Alberta and Ottawa agreed to work together to advance a new project that could send Alberta’s oil to a Pacific Coast export terminal to reach Asian markets, not just the American market. This action should really help reduce dependence on the United States, since most of Canada’s oil currently goes to the United States. But a pipeline to the West Coast would let Canada sell more to oriental markets, which often pay more.
While some people claim the project is crucial for economic growth and energy security, Steven Guilbeault resigned as a minister because, for him, this deal was the last straw. M. Guilbeault disagreed with the prime minister on how to approach the fight against climate change; he is now serving as a Liberal Member of Parliament, having previously served as Minister of Canadian Culture and Identity.
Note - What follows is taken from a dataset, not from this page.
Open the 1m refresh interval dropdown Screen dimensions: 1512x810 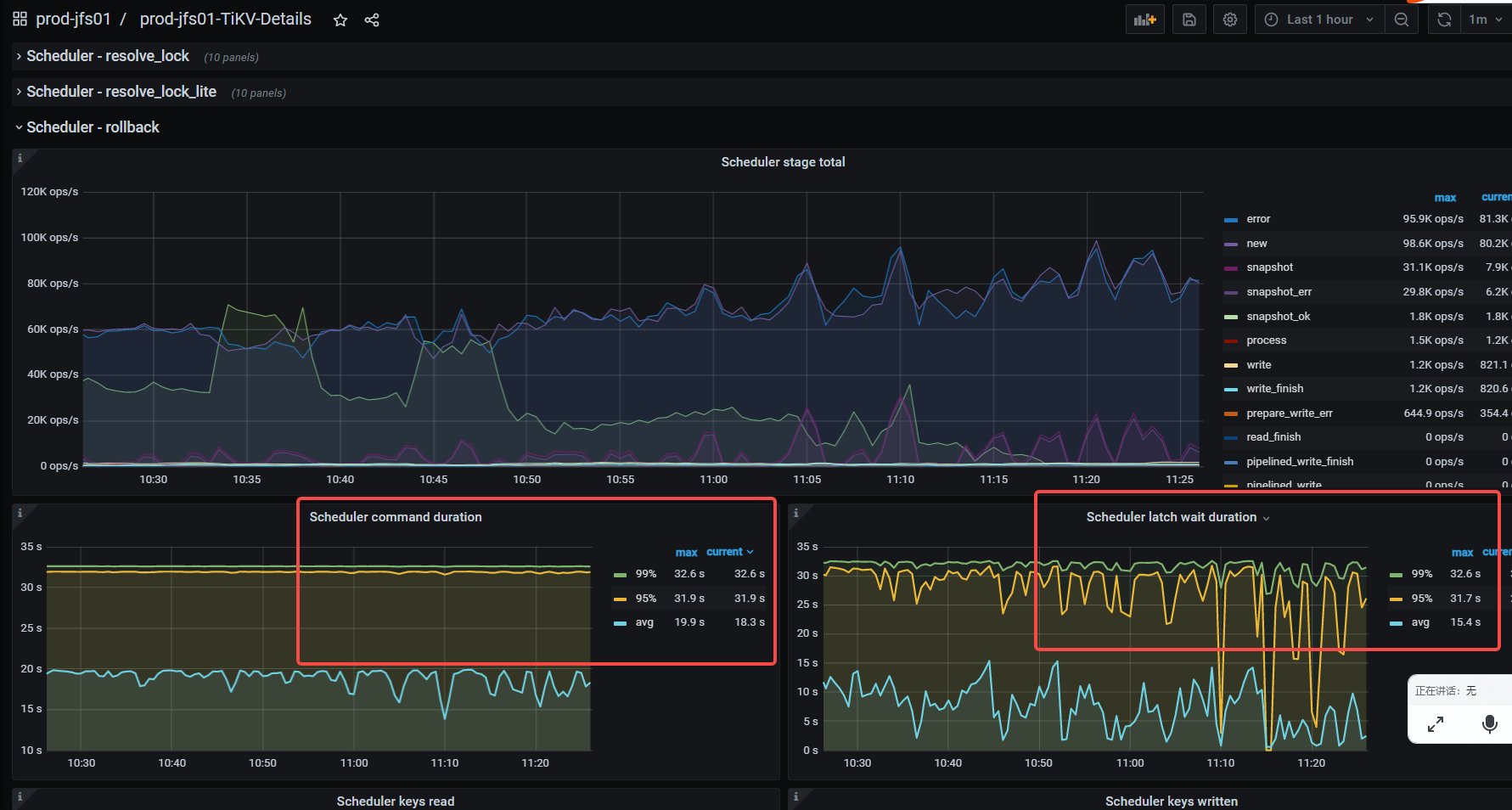tap(1485, 20)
Danielle Smith and Mark Craney also signed a memorandum of understanding, which has been seen as a potential “calmer” of separatist sentiment, showing that negotiation can work. The memorandum says that Canada and Alberta remain committed to achieving net-zero greenhouse gas emissions by 2050. They are also committed to respecting Aboriginal and treaty rights, engaging in meaningful consultation in a form that nurtures reconciliation with indigenous people, and respecting their culture and rights.
Due to the war in Iran, the Bank of Canada forewarns that rising oil and gas prices from the conflict will escalate short-term inflation, adding unpredictability to a weak economy. If the Strait of Hormuz remains closed, prices are likely to rise substantially, and even one barrel of oil could drive prices above $100.